The aforementioned experiments were conducted with antibodies from maternal FNAIT sera (anti–HPA-1a antibodies), as well as a human monoclonal FNAIT antibody, B2G1. As CRP levels were found to be elevated in both FNAIT and ITP patients and the fact that oxidative stress molecules have been implicated in ITP as well,7,8 the authors further analyzed CRP in a clinical trial investigating the effect of intravenous immunoglobulin (IVIg) in children with newly diagnosed ITP (treatment with or without IVIG in children with acute ITP [TIKI study NTR1563]). Intriguingly, within a week, IVIg treatment led to a significant decrease of CRP levels, increased platelet numbers, and clinically decreased bleeding severity. From a diagnostic perspective, patients with elevated CRP levels at diagnosis took longer to normalize their platelet counts after 3 months. This remarkable finding could perhaps be used to determine which children with newly diagnosed ITP are in need of treatment.
In other analogous types of experiments, it has been previously shown that the gram-negative bacterial endotoxin lipopolysaccharide could also enhance IgG-mediated platelet phagocytosis in vitro,9 as well as induce a potent thrombocytopenic effect in vivo.10 It was suggested that the enhanced phagocytosis occurs via interactions between the phagocyte FcR and Toll-like receptors resulting in a synergistic intracellular signaling cascade, thus enhancing platelet phagocytosis and in vivo clearance. Whether these results have a relationship to the mechanism of CRP enhancement of phagocytosis is, however, still unknown.
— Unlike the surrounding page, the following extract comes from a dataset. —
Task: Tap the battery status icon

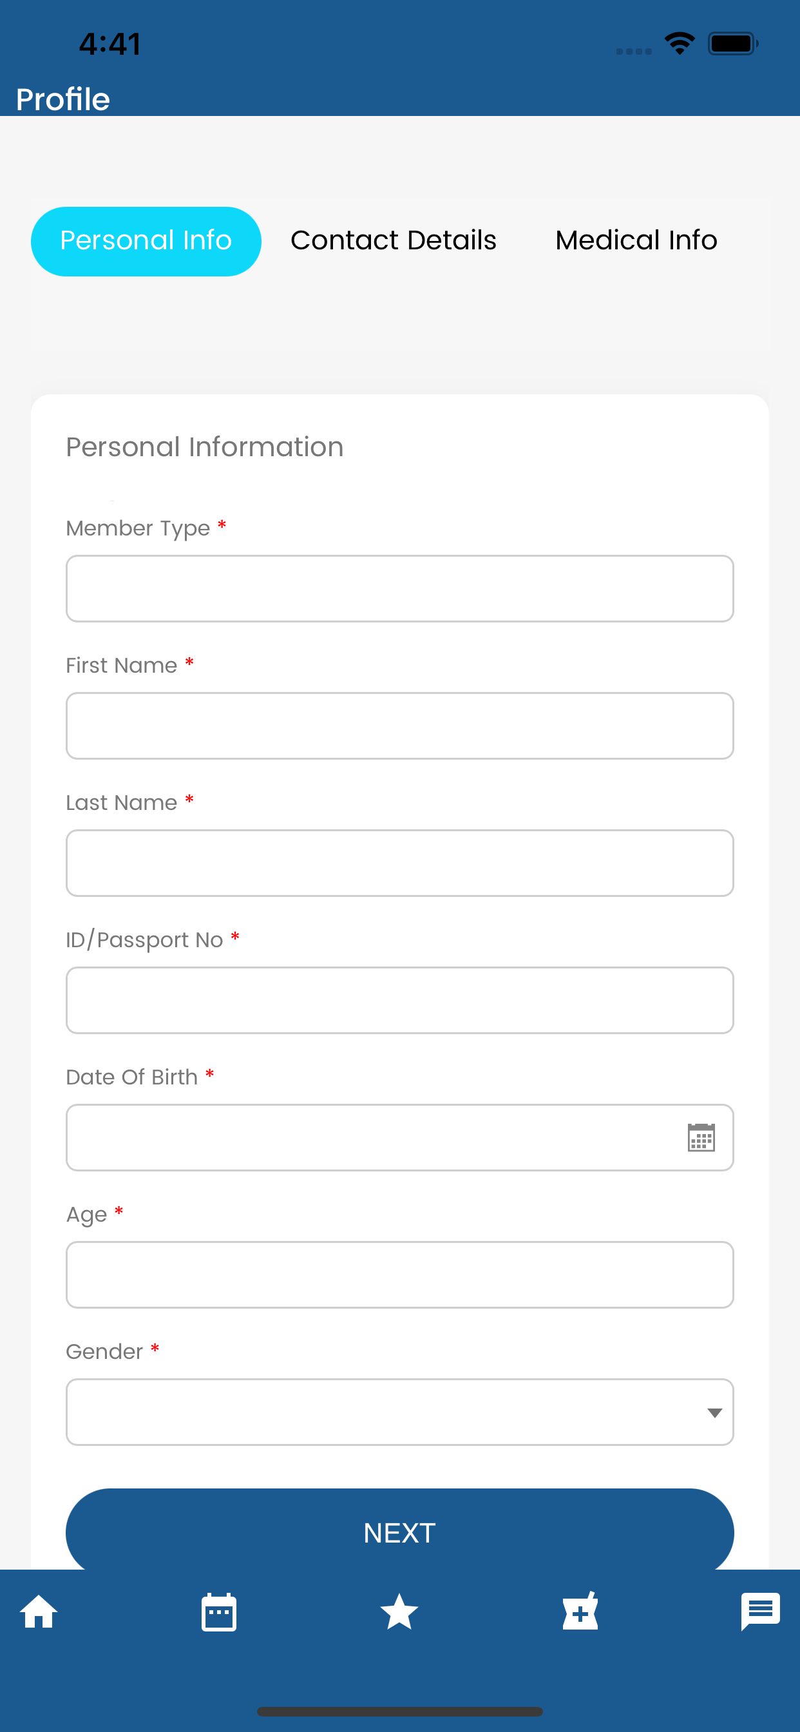Action: tap(733, 44)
In conclusion, CRP is a novel pathogenic cofactor that enhances IgG-mediated phagocytic responses resulting in thrombocytopenia (see figure). It appears that, on binding of antiplatelet antibodies, platelet oxidation occurs, which results in exposure of platelet membrane phosphorylcholine. This process is independent of complement or platelet FcγRIIa, but requires the phagocyte NADPH oxidase system. CRP subsequently binds to the platelet phosphorylcholine in a calcium-dependent manner and boosts the uptake and degradation of opsonized platelets via phagocytic FcRs. The data suggest that CRP may be an important factor that could explain the frequently observed aggravation of ITP on infections. Future studies may expand these fascinating observations and further investigate CRP effects on IgG-mediated phagocytosis in other diseases such as those associated with anti-red blood cell antibodies. The diagnostic potential of CRP in these disorders should be validated, and perhaps targeting CRP, either directly or via oxidation inhibitors, may be a promising therapeutic approach at least in patients with IgG antiplatelet antibodies.
Conflict-of-interest disclosure: The author declares no competing financial interests.